TASK BRIEF. Locate the line that contains "dane_medyczne (44, 2242)" in the entries below, then repeat it and every following line through the line that contains "有 [button] (822, 1653)", exactly, and no others.

========

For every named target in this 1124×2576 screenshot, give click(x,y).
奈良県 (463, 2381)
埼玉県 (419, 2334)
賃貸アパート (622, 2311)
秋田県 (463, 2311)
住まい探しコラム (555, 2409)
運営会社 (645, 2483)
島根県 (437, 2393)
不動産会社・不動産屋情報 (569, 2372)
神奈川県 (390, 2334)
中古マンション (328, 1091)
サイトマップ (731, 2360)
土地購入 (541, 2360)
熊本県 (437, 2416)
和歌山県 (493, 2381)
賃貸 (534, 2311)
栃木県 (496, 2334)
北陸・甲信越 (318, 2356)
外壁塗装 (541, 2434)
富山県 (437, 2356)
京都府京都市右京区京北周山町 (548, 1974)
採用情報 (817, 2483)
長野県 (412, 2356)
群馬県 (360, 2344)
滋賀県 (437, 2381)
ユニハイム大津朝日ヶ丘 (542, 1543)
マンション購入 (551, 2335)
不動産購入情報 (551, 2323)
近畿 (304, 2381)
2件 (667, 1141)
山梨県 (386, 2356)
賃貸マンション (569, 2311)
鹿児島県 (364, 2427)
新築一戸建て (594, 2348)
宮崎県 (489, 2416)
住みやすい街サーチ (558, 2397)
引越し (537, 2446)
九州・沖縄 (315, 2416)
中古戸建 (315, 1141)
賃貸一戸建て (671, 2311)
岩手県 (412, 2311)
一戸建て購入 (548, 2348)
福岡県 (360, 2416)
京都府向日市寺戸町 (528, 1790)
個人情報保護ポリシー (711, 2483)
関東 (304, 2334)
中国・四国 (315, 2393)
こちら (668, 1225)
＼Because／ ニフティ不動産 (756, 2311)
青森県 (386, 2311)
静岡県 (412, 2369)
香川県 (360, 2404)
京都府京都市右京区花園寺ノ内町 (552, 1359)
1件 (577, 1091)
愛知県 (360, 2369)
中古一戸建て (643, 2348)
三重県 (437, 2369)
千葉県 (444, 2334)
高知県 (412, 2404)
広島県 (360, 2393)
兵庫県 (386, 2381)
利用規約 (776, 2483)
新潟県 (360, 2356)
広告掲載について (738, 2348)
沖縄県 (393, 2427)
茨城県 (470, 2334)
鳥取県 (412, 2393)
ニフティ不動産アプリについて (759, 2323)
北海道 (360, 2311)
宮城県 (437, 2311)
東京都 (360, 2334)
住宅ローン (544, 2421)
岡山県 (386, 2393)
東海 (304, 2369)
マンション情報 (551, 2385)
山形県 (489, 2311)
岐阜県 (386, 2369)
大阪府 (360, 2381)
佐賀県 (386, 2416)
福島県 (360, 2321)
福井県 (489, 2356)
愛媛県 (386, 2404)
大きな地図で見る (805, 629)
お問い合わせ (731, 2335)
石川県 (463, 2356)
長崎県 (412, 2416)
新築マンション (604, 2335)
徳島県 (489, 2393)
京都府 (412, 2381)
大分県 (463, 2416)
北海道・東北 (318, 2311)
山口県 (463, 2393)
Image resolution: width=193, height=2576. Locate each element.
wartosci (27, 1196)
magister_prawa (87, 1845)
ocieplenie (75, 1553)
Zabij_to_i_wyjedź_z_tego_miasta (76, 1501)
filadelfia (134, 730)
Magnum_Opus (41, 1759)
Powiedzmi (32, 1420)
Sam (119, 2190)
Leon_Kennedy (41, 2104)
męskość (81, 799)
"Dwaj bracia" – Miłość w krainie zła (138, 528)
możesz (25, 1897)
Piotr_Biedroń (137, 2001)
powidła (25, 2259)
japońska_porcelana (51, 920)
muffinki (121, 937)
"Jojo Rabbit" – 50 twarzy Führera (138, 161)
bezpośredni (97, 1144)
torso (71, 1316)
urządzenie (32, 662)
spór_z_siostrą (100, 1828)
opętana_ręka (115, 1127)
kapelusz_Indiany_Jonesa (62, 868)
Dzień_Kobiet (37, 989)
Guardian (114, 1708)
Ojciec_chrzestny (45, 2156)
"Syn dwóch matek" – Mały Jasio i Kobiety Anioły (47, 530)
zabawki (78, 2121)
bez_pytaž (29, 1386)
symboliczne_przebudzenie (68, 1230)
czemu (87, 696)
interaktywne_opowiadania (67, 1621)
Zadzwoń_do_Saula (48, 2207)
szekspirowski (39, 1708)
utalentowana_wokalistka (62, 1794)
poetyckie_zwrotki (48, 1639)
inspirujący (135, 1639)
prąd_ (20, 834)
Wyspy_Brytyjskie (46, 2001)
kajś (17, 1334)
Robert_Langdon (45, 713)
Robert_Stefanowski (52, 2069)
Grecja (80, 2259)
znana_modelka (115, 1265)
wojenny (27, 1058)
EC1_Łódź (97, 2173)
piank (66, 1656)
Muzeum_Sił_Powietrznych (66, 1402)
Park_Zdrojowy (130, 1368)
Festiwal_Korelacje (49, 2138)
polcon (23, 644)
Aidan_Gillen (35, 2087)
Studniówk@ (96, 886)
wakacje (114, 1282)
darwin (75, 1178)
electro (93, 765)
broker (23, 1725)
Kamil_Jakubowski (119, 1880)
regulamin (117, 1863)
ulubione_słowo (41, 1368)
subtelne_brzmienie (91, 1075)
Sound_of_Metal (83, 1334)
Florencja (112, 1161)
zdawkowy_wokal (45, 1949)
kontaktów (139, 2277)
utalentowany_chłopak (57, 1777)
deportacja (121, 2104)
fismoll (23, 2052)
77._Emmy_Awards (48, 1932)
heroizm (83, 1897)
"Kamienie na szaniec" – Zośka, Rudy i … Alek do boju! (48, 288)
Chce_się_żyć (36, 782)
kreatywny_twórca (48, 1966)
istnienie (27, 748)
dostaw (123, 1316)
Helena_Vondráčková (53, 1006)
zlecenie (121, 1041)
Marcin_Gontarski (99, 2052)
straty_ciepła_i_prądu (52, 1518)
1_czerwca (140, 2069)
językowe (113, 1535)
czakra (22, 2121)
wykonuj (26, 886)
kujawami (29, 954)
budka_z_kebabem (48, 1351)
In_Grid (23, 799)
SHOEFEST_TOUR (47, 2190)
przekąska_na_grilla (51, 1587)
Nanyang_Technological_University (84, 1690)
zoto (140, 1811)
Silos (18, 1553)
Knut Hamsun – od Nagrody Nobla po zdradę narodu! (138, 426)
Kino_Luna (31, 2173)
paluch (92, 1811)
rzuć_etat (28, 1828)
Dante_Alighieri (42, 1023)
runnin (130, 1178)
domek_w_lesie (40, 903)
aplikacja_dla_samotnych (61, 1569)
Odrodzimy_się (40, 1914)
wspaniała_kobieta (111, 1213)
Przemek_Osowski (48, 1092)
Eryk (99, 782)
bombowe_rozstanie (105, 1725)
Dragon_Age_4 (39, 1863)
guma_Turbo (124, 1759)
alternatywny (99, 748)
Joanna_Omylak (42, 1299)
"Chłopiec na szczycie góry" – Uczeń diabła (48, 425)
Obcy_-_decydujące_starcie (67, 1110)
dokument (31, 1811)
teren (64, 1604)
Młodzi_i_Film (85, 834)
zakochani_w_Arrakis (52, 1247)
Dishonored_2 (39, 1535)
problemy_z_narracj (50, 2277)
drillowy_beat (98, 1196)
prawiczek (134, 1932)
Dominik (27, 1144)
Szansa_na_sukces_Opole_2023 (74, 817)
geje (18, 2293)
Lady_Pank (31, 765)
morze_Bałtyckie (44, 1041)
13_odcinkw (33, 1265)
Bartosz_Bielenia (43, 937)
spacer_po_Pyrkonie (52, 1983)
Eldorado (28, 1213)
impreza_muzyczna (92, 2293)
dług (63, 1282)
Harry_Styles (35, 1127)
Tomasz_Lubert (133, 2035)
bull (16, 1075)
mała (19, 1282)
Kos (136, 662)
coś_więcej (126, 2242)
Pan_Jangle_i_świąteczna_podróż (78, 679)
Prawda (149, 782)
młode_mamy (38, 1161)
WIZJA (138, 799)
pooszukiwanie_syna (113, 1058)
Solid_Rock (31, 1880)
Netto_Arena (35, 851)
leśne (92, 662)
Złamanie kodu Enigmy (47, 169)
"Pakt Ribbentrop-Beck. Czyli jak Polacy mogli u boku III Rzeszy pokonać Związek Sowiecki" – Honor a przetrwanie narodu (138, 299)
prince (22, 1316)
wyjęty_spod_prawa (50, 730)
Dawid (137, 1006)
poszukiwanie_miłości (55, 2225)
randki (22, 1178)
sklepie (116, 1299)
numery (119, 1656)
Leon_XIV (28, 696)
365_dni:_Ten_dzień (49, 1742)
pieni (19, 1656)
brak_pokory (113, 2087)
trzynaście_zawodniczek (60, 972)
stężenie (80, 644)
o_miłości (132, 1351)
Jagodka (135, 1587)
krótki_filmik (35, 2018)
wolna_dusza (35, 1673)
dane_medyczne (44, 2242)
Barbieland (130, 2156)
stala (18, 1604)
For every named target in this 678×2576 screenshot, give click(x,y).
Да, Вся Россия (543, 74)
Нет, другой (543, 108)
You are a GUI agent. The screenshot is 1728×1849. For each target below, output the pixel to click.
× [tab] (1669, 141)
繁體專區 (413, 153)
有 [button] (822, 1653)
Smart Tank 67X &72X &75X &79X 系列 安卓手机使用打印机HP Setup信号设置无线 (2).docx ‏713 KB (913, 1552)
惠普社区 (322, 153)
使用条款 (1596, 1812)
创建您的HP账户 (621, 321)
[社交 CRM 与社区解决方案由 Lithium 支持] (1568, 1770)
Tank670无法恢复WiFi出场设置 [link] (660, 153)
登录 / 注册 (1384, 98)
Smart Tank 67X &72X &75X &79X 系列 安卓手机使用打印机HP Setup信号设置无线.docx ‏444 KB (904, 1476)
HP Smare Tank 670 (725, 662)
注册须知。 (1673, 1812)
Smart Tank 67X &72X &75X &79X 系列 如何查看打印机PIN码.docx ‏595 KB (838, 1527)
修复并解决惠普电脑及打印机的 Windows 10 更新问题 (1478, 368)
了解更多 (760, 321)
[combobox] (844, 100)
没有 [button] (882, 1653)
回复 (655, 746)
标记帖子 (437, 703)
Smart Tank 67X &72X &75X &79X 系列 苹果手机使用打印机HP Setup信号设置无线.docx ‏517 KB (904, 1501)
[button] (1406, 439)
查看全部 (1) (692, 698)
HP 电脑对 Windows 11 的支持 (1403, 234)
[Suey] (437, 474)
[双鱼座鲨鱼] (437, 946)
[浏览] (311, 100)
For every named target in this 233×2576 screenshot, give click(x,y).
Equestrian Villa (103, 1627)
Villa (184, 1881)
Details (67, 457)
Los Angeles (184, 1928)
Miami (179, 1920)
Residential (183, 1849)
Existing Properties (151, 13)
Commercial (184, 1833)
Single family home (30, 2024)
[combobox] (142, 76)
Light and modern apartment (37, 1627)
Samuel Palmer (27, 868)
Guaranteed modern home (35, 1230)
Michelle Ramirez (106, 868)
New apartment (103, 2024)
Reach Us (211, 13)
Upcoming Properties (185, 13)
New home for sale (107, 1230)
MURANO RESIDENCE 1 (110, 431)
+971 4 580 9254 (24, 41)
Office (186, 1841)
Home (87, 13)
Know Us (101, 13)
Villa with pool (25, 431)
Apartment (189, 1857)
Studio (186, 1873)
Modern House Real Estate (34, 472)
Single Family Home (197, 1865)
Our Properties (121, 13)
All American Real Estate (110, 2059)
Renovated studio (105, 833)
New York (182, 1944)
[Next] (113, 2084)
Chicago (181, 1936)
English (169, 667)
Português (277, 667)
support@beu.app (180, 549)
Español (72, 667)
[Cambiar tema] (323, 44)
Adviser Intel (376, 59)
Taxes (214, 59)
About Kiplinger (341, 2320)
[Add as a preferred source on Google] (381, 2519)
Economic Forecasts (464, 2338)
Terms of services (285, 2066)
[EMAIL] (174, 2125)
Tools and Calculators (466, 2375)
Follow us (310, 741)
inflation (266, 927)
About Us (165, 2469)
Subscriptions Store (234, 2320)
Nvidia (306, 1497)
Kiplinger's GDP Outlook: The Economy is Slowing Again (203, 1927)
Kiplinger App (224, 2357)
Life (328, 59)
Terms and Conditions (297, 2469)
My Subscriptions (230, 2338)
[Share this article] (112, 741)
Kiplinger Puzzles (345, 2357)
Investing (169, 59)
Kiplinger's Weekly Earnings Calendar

========

EXERCISE RESPONSE.
dane_medyczne (44, 2242)
Barbieland (130, 2156)
stala (18, 1604)
For every named target in this 678×2576 screenshot, give click(x,y).
Да, Вся Россия (543, 74)
Нет, другой (543, 108)
You are a GUI agent. The screenshot is 1728×1849. For each target below, output the pixel to click.
× [tab] (1669, 141)
繁體專區 (413, 153)
有 [button] (822, 1653)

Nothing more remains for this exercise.